提示された本文:
------------------------------------
被曝・診療 月報 第26号 県民の被曝障害を顧みず、「復興」をゴリ押しする福島県のゼロ回答は許せません

この号の内容
1 全国保険医新聞寄稿
「小児甲状腺癌とは」批判③
2 菅間博論文批判②

3 28回県民健康調査検討委員会傍聴記
4 健康相談in博多
5 原子力機構の放射線被曝事故から学び、
東海第二原発再稼働阻止、直ちに廃炉に

6 ふくしま共同診療所が県外初超音波検診

 

県民の被曝障害を顧みず、「復興」をゴリ押しする福島県のゼロ回答は許せません

 ふくしま共同診療所院長 布施幸彦

県民に対する放射線防御対策はなし

福島第一原発事故から今年で7年が経過します。この間の福島県の県民への対応は不誠実としか言いようがありません。新潟県が「福島原発事故の検証なしに柏崎刈羽原発再稼働の判断はできない」という立場をとる中、当事者である福島県は、原発再稼働まっしぐらの政府と一体で復興施策に力を入れるのみで、主体的に原発事故の検証をしているとは到底思えません。
広島・長崎・チェリノブイリの経験からも被曝の影響が、長期にわたることは明らかです。原発事故後、年間の放射線被曝限度が他県の20倍に引き上げられ、そのことがいつの間にか安全基準とすり替えられ、県民に必要な放射線防護対策がまったく取られなくなりました。
------------------------------------
問題文: 福島県の被曝対策を批判する本文について、最後の文の後から続きを書きなさい。 記録は本文とは別の資料である。

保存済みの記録
------------------------------------
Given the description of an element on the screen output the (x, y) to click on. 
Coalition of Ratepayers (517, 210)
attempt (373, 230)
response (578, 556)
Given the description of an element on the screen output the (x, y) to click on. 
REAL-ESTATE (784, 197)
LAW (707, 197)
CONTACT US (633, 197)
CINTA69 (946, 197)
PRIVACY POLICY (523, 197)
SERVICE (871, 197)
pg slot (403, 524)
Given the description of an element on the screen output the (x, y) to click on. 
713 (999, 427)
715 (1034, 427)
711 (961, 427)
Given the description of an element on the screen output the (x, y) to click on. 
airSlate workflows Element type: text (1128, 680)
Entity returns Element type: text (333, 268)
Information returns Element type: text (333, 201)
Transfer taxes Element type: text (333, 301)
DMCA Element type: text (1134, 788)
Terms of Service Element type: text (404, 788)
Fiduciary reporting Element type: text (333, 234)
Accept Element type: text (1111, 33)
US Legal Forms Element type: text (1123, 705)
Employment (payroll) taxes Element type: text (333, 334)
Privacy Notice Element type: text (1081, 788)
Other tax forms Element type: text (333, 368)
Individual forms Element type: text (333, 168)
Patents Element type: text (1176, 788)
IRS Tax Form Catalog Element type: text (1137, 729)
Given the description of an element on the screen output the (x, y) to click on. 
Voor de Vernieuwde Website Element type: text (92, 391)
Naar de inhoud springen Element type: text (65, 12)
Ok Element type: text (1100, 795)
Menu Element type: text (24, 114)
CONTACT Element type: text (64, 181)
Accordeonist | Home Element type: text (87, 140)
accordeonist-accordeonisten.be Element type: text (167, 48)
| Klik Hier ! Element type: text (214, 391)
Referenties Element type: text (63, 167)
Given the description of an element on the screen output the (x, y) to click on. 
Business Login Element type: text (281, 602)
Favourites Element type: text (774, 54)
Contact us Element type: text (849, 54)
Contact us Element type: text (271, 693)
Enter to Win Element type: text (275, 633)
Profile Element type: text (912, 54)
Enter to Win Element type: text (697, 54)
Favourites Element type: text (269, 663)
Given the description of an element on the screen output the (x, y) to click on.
------------------------------------
解答:
しかし小児甲状腺がんまたは疑いの子どもたちは、県の公式発表だけでも194人となり、2000人を超える子どもたちが経過観察とされています。
福島県の対応は危機感が感じられないばかりか、問題意識すらないと疑わざるを得ません。原発事故後、県民の健康を長期に見守るとして始まった県民健康調査検討委員会も「放射能の影響ではない」という立場を明確にしています。
こうしたなか、多くの県民が自力で東京電力、国を相手に裁判を起こす状況となっています。

署名提出への福島県の不誠実な態度

ふくしま共同診療所が中心となって、2016年11月から「被曝と帰還強制反対署名」を行っていますが、2018年1月5日現在で、全国から4万6257筆の署名が集まりました。
私たちは集まった署名をその都度福島県に提出し、昨年夏までに県当局と4回にわたって交渉してきました。しかし県当局の回答はゼロ回答でしたので、2017年11月16日の5回目の提出行動では、私たちの質問を整理して文書化し、事前に県に送りました。
しかし県当局は文書での回答は拒否して口頭での回答となり、やはりゼロ回答でした。この質問事項は、私たちの「被曝と帰還強制反対署名」の要求4項目のキモとなっている福島原発事故の問題点をまとめ上げたものです。
提出された質問書からいくつかの質問を抜粋して、以下に掲載します。
署名を集める際の参考にして頂ければ幸いです。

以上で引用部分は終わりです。